▸ **INPUT MATERIAL**:
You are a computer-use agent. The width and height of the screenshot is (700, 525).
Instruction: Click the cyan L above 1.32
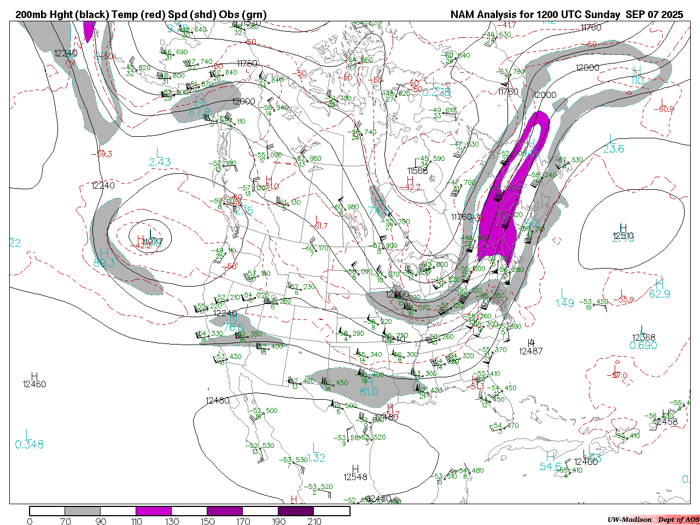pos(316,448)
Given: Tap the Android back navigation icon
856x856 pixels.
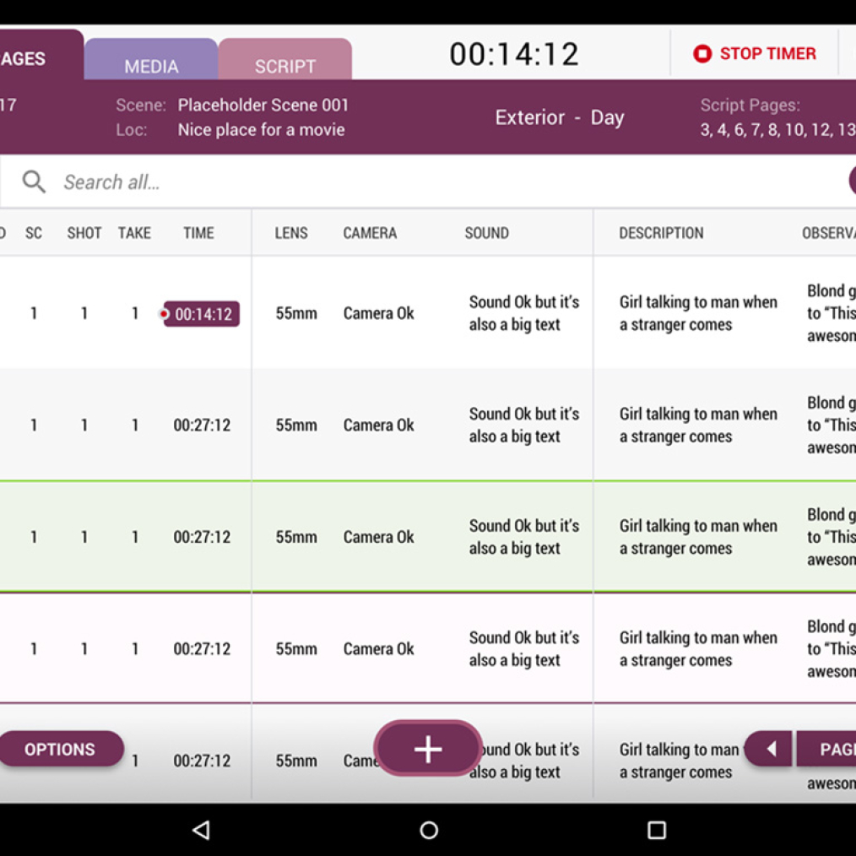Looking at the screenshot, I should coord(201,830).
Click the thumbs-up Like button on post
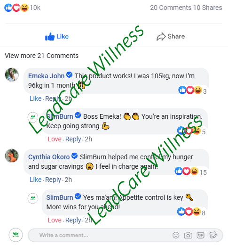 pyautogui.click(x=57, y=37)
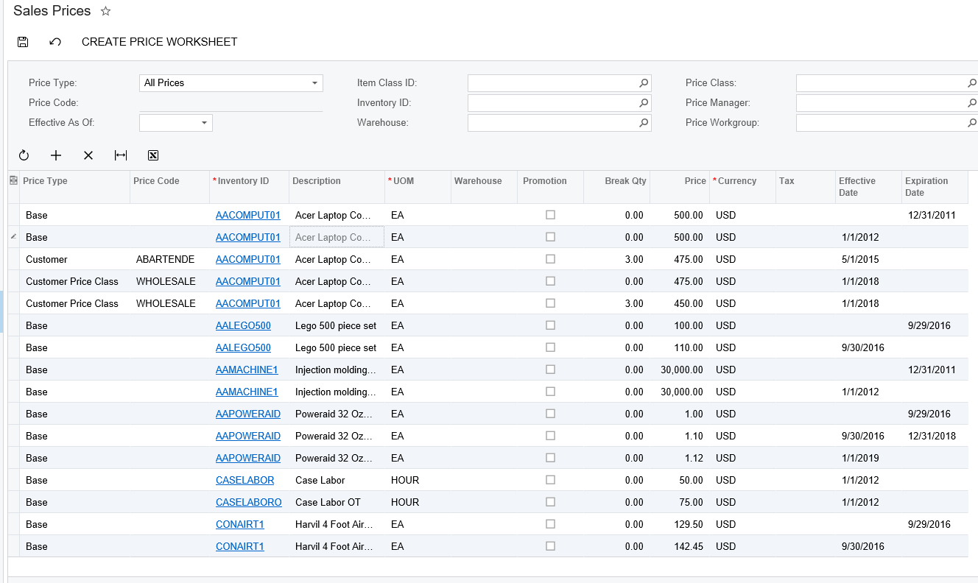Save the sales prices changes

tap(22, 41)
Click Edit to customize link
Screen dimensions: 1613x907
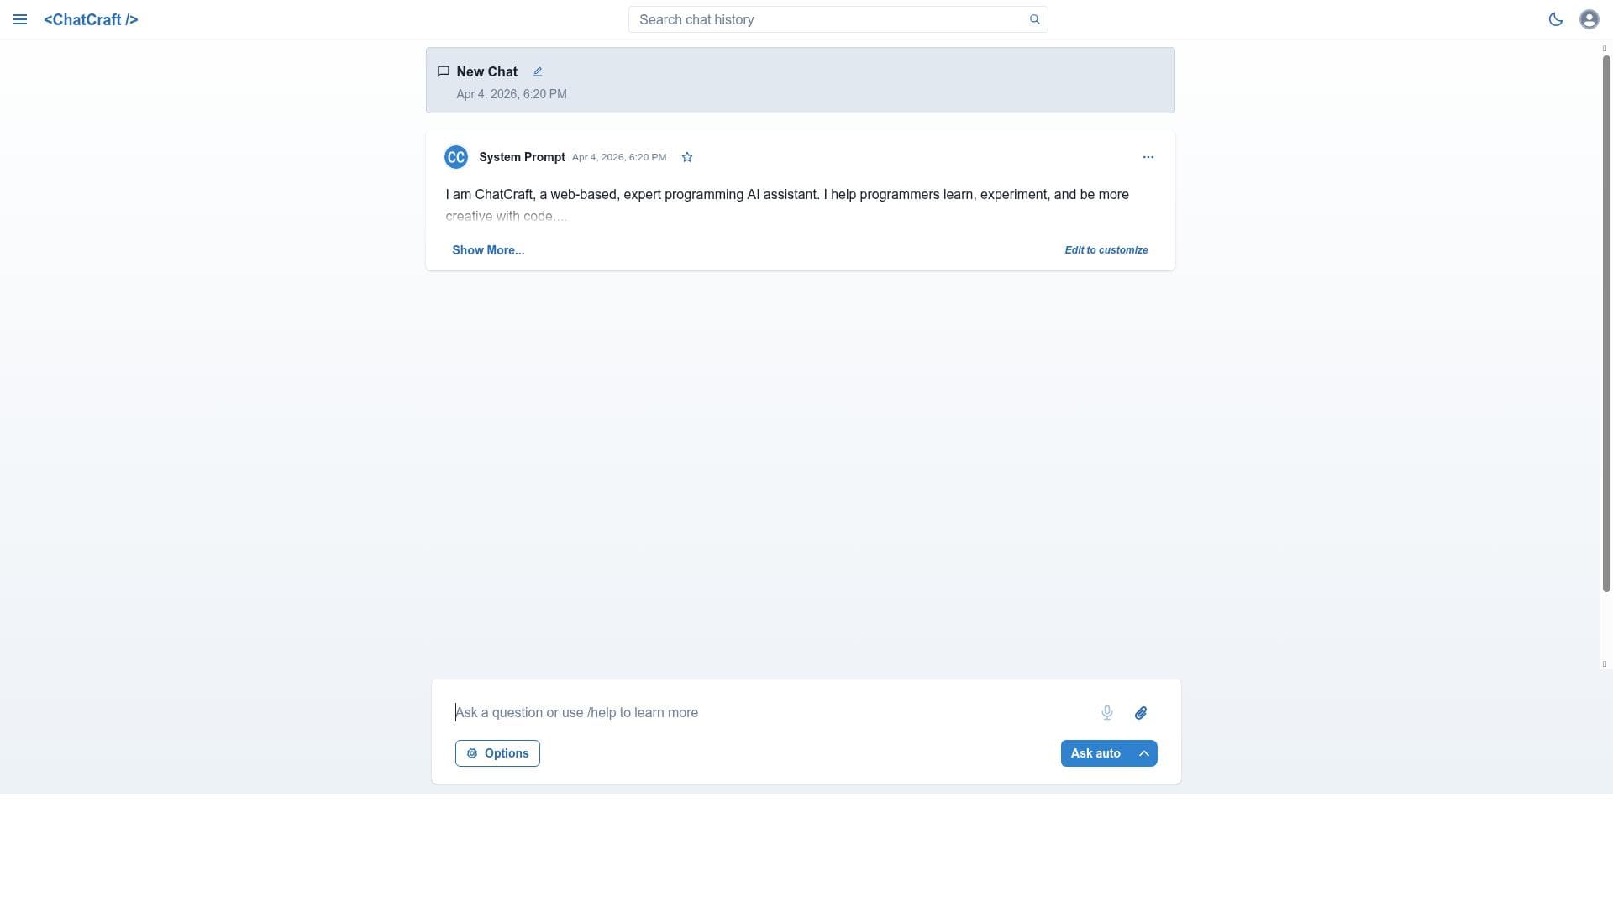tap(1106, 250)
...
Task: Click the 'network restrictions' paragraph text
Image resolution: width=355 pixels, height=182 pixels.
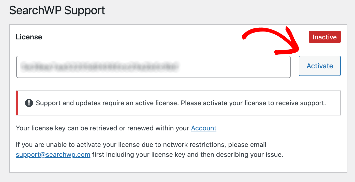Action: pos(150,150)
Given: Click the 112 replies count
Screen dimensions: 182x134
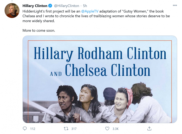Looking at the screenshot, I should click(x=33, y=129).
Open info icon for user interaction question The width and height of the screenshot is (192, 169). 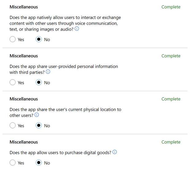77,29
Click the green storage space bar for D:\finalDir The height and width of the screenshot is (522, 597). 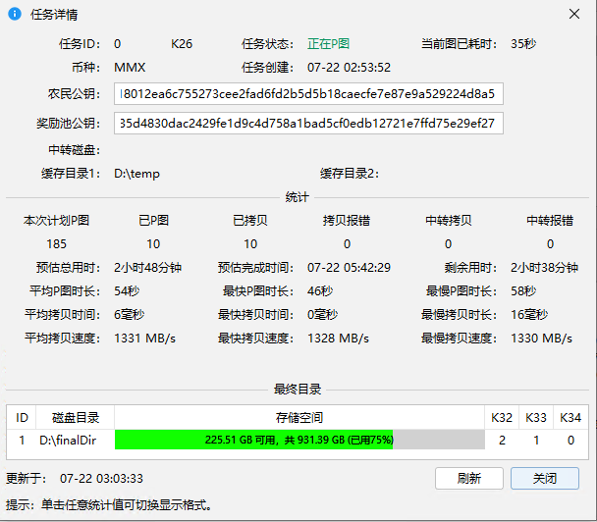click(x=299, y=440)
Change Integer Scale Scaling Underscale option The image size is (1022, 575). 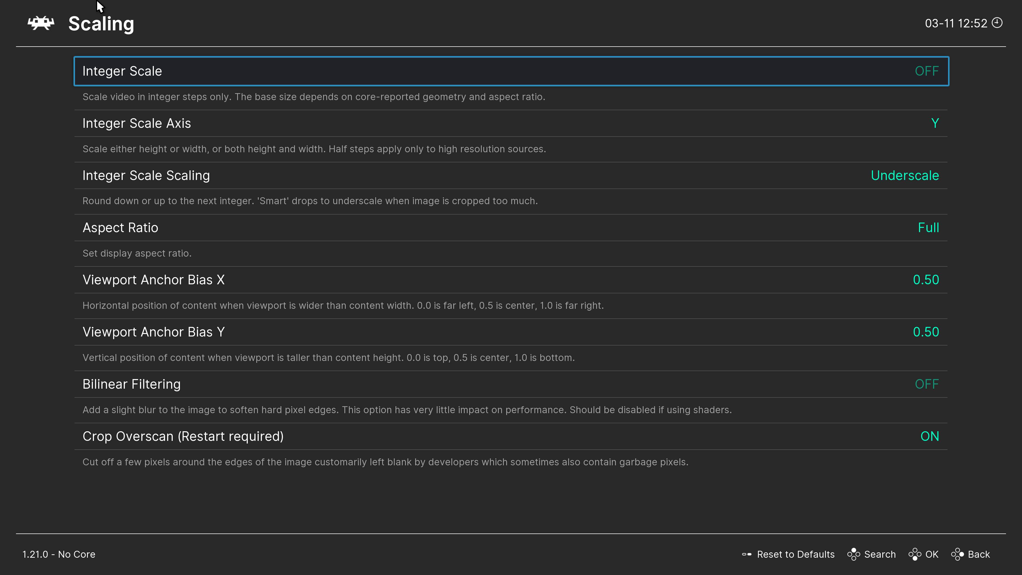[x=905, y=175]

▸ **EXERCISE DIRECTIONS**:
If a line in the data holds the string "Given", copy that line.

▸ **WRITTEN ANSWER**:
Given: Tap the Android back navigation icon
Given: Click the 112 replies count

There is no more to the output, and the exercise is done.